There is something else to do with that money -Spend it on the borrower to help them get a loan.

I got a call Friday from a lady who was going to buy a house that needed work and she wanted the purchase money and the rehab money in one loan.  Countrywide had offered her the same loan at 6.875 and she wasn't getting enough love from her Countrywide loan officer.  She asked if I could do the loan, and I said sure, and so we did her application, priced her loan and sent her the docs.

This loan has a pricing adjustment (a charge of 1%) to rate because of the rehabilitation money.  (Anything that varies from an 80%, full doc, 30 year loan for someone with perfect credit has some sort of adjustment to rate - that's why what you see in the newspapers and on the internet is NOT what you're offered when you ask for rate, unless of course, you're that borrower)  Because of that fee, her closing costs were going up $1,150 (1%) and she hardly had 3% to put down.

With my yield spread premium, I was able to pay her 1% for her, and get her a rate of 6.5% and had a fannie mae approval within an hour or two of talking to her.  I emailed the list of documents I needed, and she has a loan.

I did a better job for her than Countrywide (much bigger player than me) and empowered her to buy her house, and with a better loan.  HR 3915 wouldn't have allowed it, even though it was to her benefit.

Thousands of Brokers do the same thing - there is no other way to get a no closing cost loan, but to put the cost into rate, and pay the costs from the yield.

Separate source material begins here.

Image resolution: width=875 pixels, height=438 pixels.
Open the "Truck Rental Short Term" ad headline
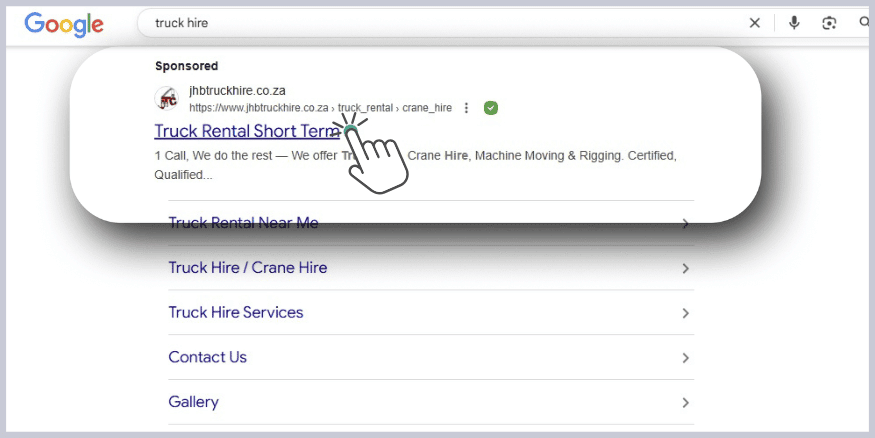click(246, 132)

  • Additionally, HR 3915 will not allow the financing of closing costs and prepaids.  On refinance transactions, this is normally a given - you roll your costs in, lower the interest rate, lower the payment, and nothing out of your pocket.  If this bill becomes law, every refinance will mean you write a check for 3-4% of the loan amount - and that's going to hurt most people.
  • There are many other line items that will create such a burden for lenders that I think most lenders won't do the loans under those circumstances, or will increase the cost of the loan (the interest rate you pay) to cover their liability.  I've heard estimates that these changes will raise interest rates by as much as 2%.  And that is if you can prove your income, your ability to repay the loan, have exemplary credit and a lot of money to put down on a house.  Otherwise, you'll stay where you are.  And if that means in your parents' house, you'll probably still be there to inherit it.

The worst irony is that they, Capital Hill, have decided to see that there are NEVER again months and months of foreclosures for loans that should not have been made.  In a free market place, the fact that lenders have lost BILLIONS of dollars on these loans, and decided they didn't want to do any more because they don't want it to happen again either, would resolve the entire issue.

And, in this market that we have now, lenders have done just that.  100% investor purchases started disappearing last December.  The lenders saw the writing on the wall - they wanted to stop the madness.  As the year has gone on, more and more programs have gone away (along with about 200 lenders who went out of business), so we are down to mostly plain vanilla at the lenders ice cream shop.

The market is repairing itself.  It isn't over - there are more loans in default, and more will go into foreclosure, but this "perfect storm" will never pass this way again.  The market can't bear it.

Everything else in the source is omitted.